Su Erasmus+ l’Italia “occupa la quarta posizione per studenti in uscita“, e allo stesso tempo “è seconda per l’accoglienza” di chi arriva dall’estero. Nel complesso, si tratta di una “performance ottima“, che fa del nostro Paese uno dei più attenti alla mobilità internazionale. A dirlo è il Rapporto Erasmus+ 2024, realizzato da INDIRE, che dà conto dei risultati del programma.
Per le università, come ricordato da La Tecnica della Scuola in un precedente approfondimento, lo scorso anno sono stati oltre 36mila gli studenti che hanno partecipato al programma per motivi di studio o di tirocinio, su circa 76mila partecipanti totali. Ma da dove sono partiti? Gli ultimi dati dicono che in cima alla classifica europea c’è l’università di Bologna, la più antica alma mater del mondo, con circa 4.500 partenze. Segue Padova, con 2.600 mobilità.
Medaglia di bronzo per l’Universidad de Granada, in Spagna, da cui sono usciti circa 2.500 ragazzi. Fuori dal podio l’Univerzita Karlova, nella Repubblica Ceca, con poco più di duemila mobilità, e l’Universitad de Valencia – sempre in Spagna – che ha visto 1.955 dei suoi ragazzi partecipare al programma internazionale.
Ma l’Italia è ai vertici anche sugli studenti in entrata: in cima alla classifica c’è sempre Bologna, con poco più di tremila ragazzi in arrivo, seguita da tre atenei spagnoli, Lisbona (circa 2.700), Valencia (2.500) e Granada (2.300). Il quinto posto tocca sempre all’Italia con l’Università La Sapienza di Roma, che ha attratto poco più di 2.100 studenti.
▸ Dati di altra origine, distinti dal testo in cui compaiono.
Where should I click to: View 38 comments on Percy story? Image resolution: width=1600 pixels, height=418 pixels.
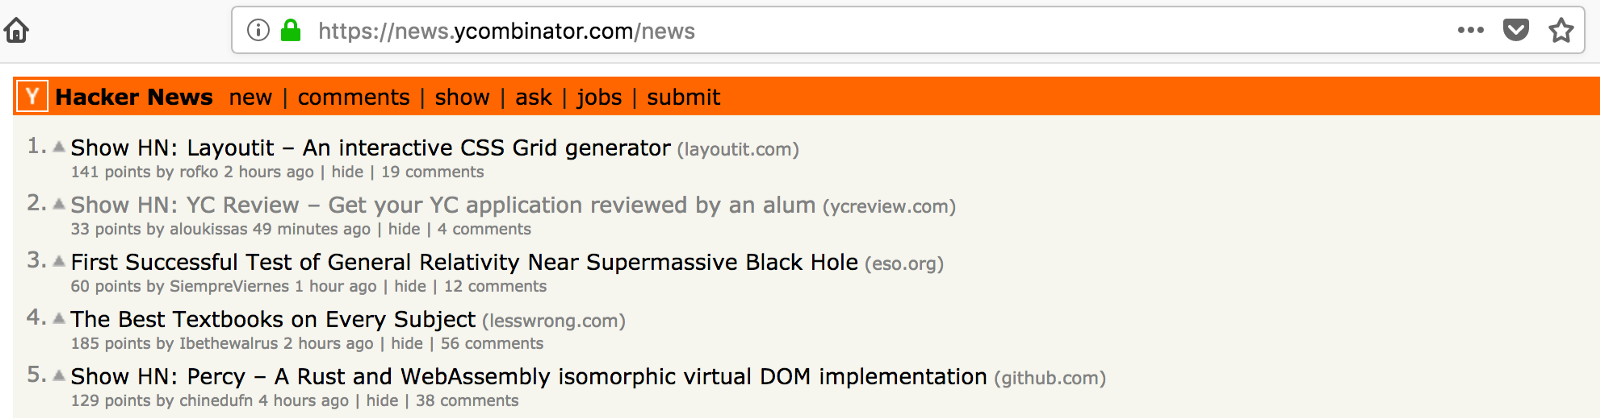click(467, 400)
Come spiegato da la Tecnica della Scuola in precedenti approfondimenti, Erasmus+ non riguarda soltanto le università, ma interessa anche gli studenti delle scuole e gli insegnanti, che hanno la possibilità di fare esperienze all’estero. Nonché di formarsi via web, attraverso il contatto con i colleghi di tutto il mondo, tramite la piattaforma e-twinning. Il core business del programma, tuttavia, riguarda certamente le università.
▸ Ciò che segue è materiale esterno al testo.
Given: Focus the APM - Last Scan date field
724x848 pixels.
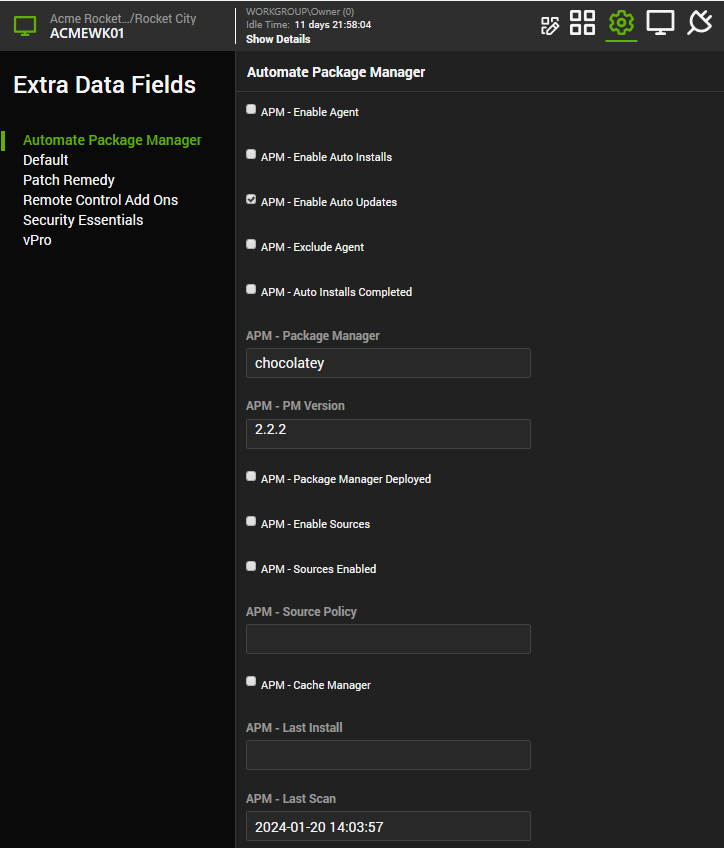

Anche per quanto riguarda le università, Erasmus+ corre sul doppio binario studenti-docenti. Il programma infatti “sostiene lo sviluppo professionale del personale accademico”, attraverso varie iniziative, dai classici “incarichi di docenza all’estero” a diverse tipologie di formazione, come “workshop, attività di affiancamento o training“.
Tra il 2021 e il 2022, “agli oltre 82mila studenti partiti, si aggiungono 7.796 borse di mobilità per insegnamento o formazione all’estero”. In termini percentuali, le attività in uscita “hanno registrato un incremento complessivo del 41,3% nel 2022, ma si segnala la crescita decisamente significativa delle mobilità per formazione (71,5%)”.
E i docenti in arrivo? Anche in questo caso, come per la mobilità in entrata per gli studenti, “il nostro Paese si conferma di grande attrazione per il personale accademico europeo, con 15.653 presenze”. Un dato che posiziona l’Italia “al secondo posto tra le destinazioni dopo la Spagna”, a riprova dell’interesse suscitato dal programma.
Ultima, ma non meno importante, l’educazione per gli adulti (Eda), che a loro volta possono beneficiare molto delle esperienze all’estero. Come ha ricordato il capo unità INDIRE Lorenza Venturi, il 2024 ha segnato di fatto “l’anno di maturità del settore Eda”, anche per quel che riguarda la mobilità, “sia dello staff che dei discenti”.
Dopo un difficile avvio nel 2021, infatti, “i numeri mostrano una crescita costante e importante: 1.474 mobilità nel 2021, 2.431 nel 2022, 4.197 nel 2023 e 5.767 nel 2024, a comprendere discenti, staff ed esperti invitati“. Il totale complessivo di questi primi quattro anni, calcola Venturi, “ammonta a 13.869 unità, già una significativa massa critica nel settore”.
La dirigente fa notare che “tra i discenti, la percentuale di persone con minori opportunità è del 70%, cosicché Erasmus+ diventa sempre più volano di empowerment anche per i fragili“. Tra questi ci sono evidentemente “migranti e donne che hanno perso il lavoro”, ma anche “cittadini senior e persone con basse competenze e qualifiche“.